- Born: Tapfumaneyi Maurice Nyagumbo 12 December 1924 Makoni, near Rusape, Zimbabwe
- Died: 20 April 1989 (aged 64)
- Occupation: Politician
- Known for: politics
- Notable work: With the People: An Autobiography From the Zimbabwe Struggle (1979)

= Maurice Nyagumbo =

Zimbabwean politician (1924–1989)

Tapfumaneyi Maurice Nyagumbo (12 December 1924 – 20 April 1989) was a Zimbabwean politician, who spent almost two decades in prison as a consequence of his political activities.

==Life and career==
Nyagumbo was born in 1924, in Makoni, near Rusape, Zimbabwe, into a family of four boys and three girls, and had his primary education at St Faith Anglican Mission and St Augustine's Penhalonga. In the 1940s he travelled in search of employment to South Africa, where he was introduced to the South African Communist Party, and was a member until its banning in 1948.

His political associates at various times included James Chikerema and Joshua Nkomo. In 1955 Nyagumbo became a founding member of the Zimbabwe Youth League. In 1959 he joined the Zimbabwe African National Congress and later that year he was detained. He spent most of the subsequent two decades in prison in Rhodesia, until his release on 12 December 1979. During his time in detention he wrote a book, With the People: An Autobiography From the Zimbabwe Struggle, which was published soon after independence (Allison & Busby, 1979).

Nyagumbo was elected to the House of Assembly in 1980. He was a ZANU (the Zimbabwe African National Union) representative in the 1985 talks to merge ZANU and Nkomo's ZAPU. Nyagumbo was later appointed Minister of Mines, and then was Minister of Political Affairs until 1988, when he became Senior Minister of State for Political Affairs.
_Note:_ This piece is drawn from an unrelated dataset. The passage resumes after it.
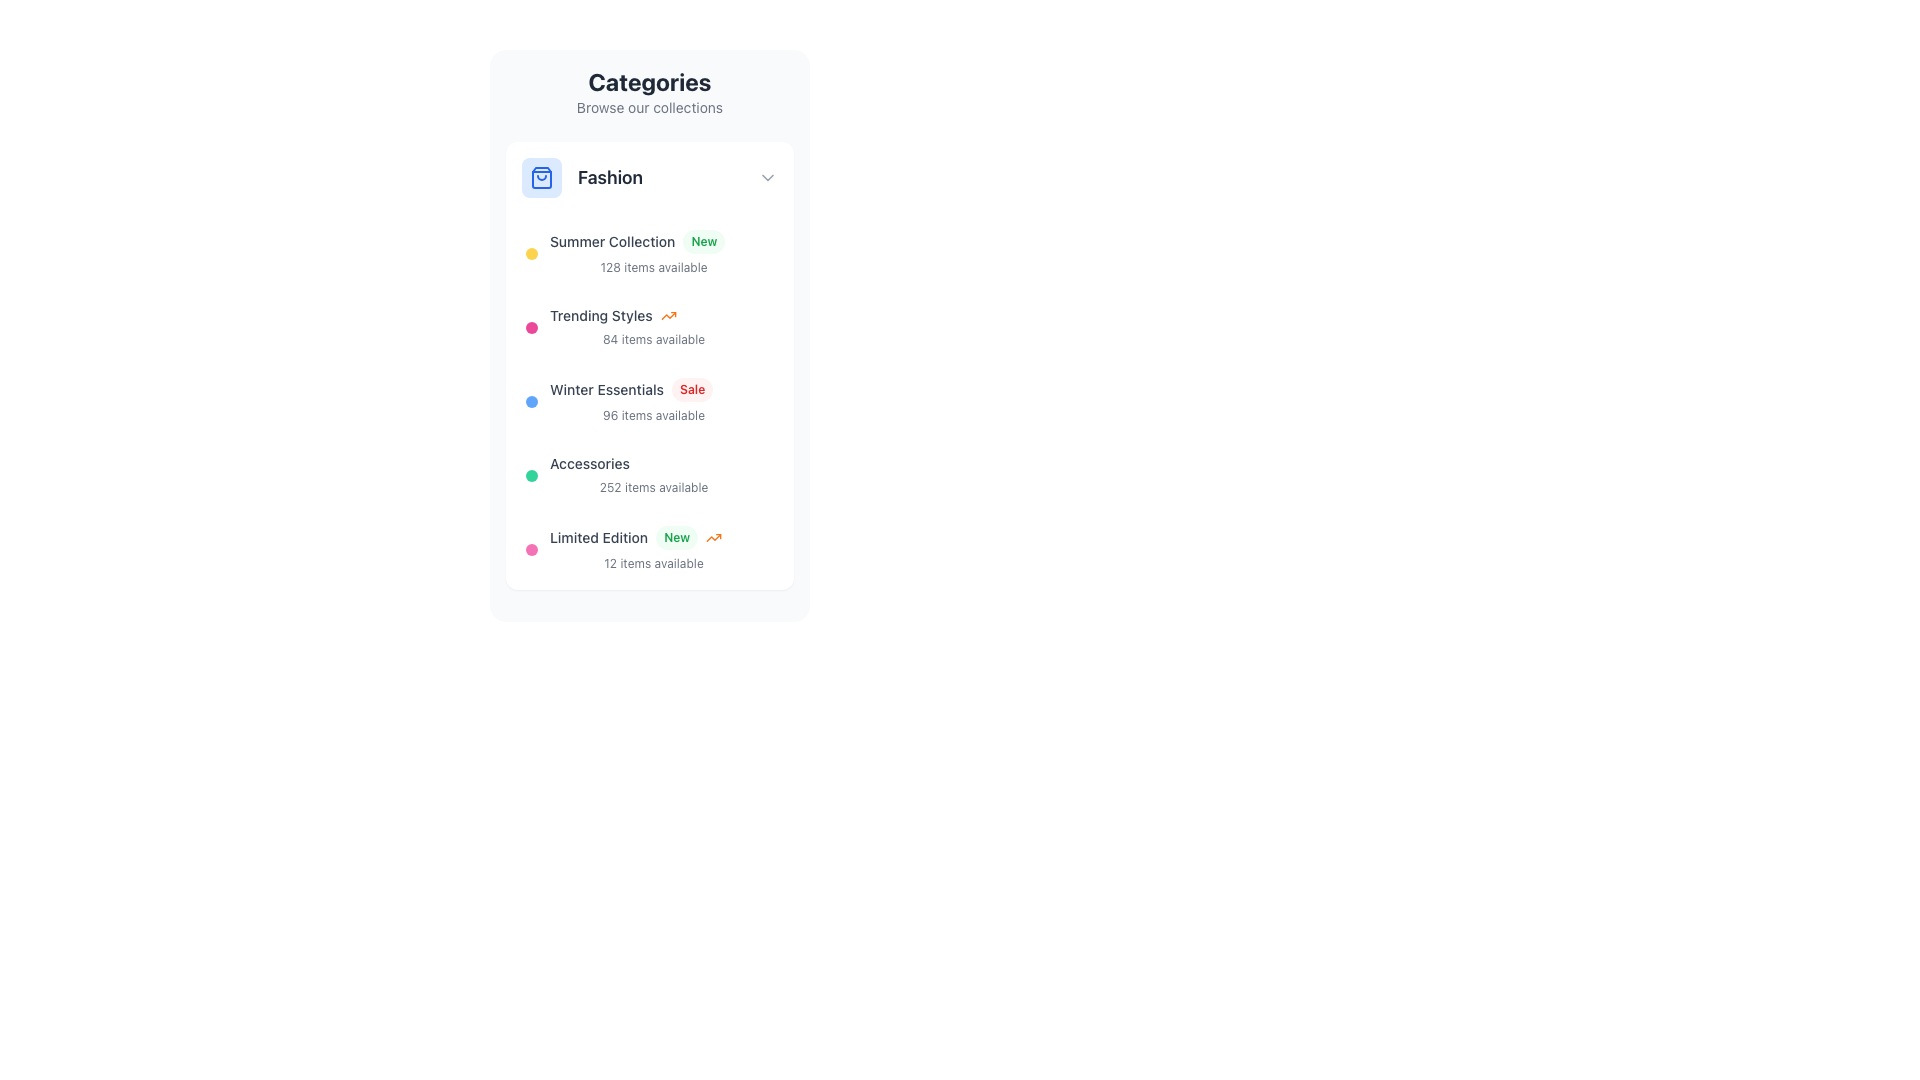  What do you see at coordinates (653, 475) in the screenshot?
I see `the 'Accessories' category label in the fourth list element under the 'Fashion' category` at bounding box center [653, 475].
He resigned from his ministerial post and his post as administrative secretary of the governing party on 13 April 1989, in the wake of a report investigating corruption involving the sale of vehicles on the black market by Willowvale Motor Industries.

Nyagumbo was implicated in a 1989 scandal involving illegal car sales by government officials and members of parliament, dubbed Willowgate (referencing the Willowvale car assembly plant), and in April 1989, aged 64, he committed suicide by drinking rat poison, ashamed that he had betrayed the trust of the people he had fought so hard to liberate.